Headlines are quick hits from media outlets from Missouri and around the world. Follow the headline link for the full story. The source of this headline says:

What makes a city green? The definition refers almost entirely to best practices that ensure sustainable development. According to the 2018 Citizen Centric Cities report released by Arcadis, sustainable urban centers are “places that are planned and managed with consideration for social, economic, environmental impact, providing a resilient habitat for existing populations, without compromising the ability of future generations to experience the same.” In this article, we identify the 50 cities in America that are making the largest strides toward improving the lives of their residents, as well as the ease of doing business, by embracing urban sustainability. . . .

Kansas City lands 11th, with great scores for improvement in median air quality.

[In 16th place] St. Louis’ best scores were for its increase in the number of walking and biking commuters, growth in environmentally focused occupations, and lowering of CO2 emissions.

MoBikeFed comment: This is an interesting ranking system, but note that it ranks "progress" rather than absolute standing.

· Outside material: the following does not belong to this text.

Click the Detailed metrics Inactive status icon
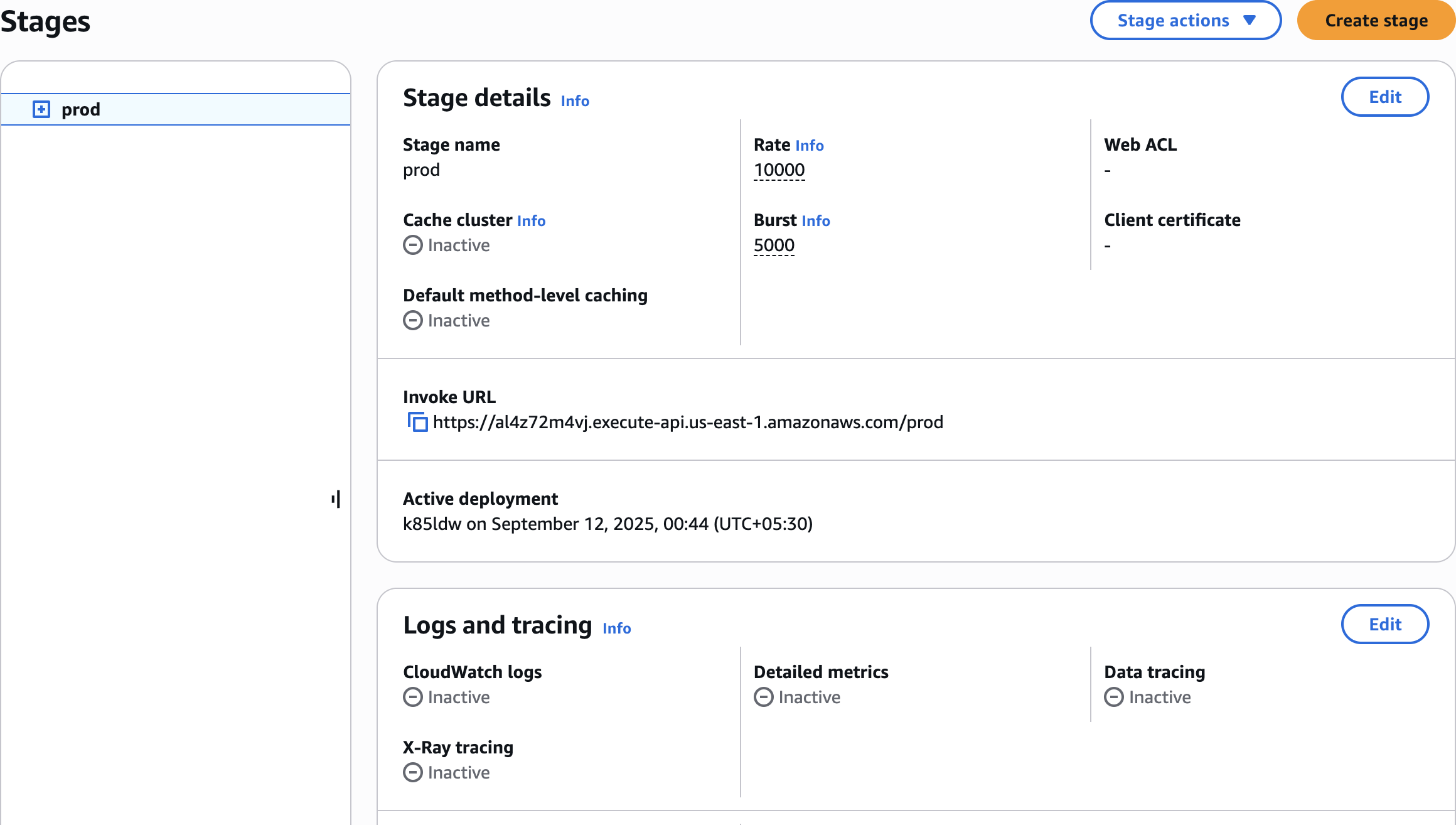The height and width of the screenshot is (825, 1456). pyautogui.click(x=763, y=697)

With that said, it is interesting that Kansas City is noted for improvement in air quality. That is not necessarily an indication that the region has few emissions--if anything the per capita single-automobile miles driven, which is one of the main contributors to emissions, is higher than average.

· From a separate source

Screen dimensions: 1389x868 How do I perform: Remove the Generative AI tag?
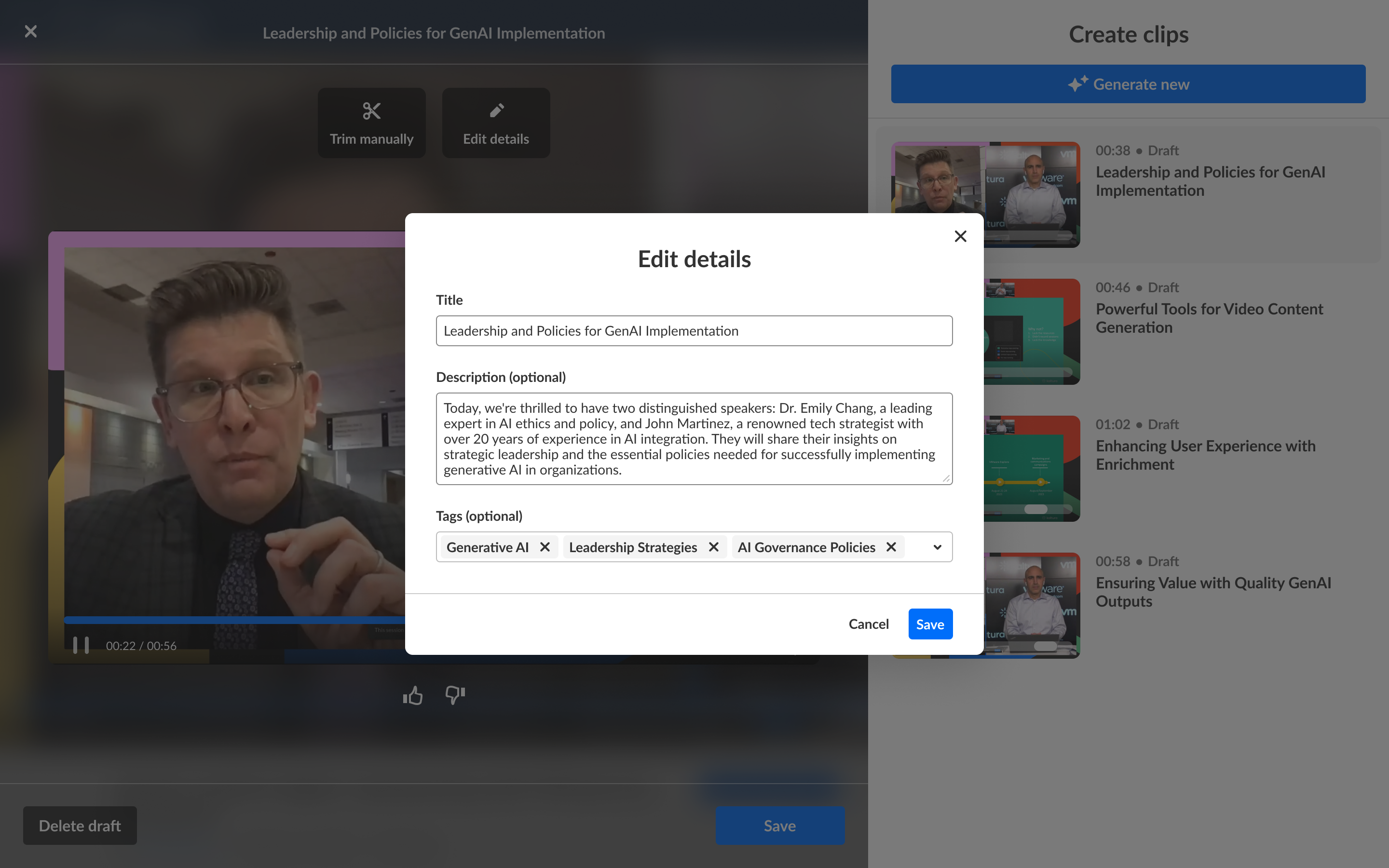point(545,547)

However Kansas City is in a lucky position for air quality, with steady winds from the southwest and no geographic features to trap air pollution.

St Louis is remarkable for its increase in bicycling and walking commuters, a positive trend we've noted before:

https://mobikefed.org/2015/10/bicycle-commuting-missouri-st-louis-kansas...

Kansas City has also dramatically increased its proportion of bicycle trips in the past decade or so--its starting position as the worst of the 50 major U.S. cities for bicycling (2007) providing some advantage in creating major scope for improvement:

https://mobikefed.org/2007/07/kansas-citys-dismal-bicycle-commuting-stat...

Nevertheless, the city, prodded forward by BikeWalkKC and other advocates, has made some substantial progress in the past 10 years.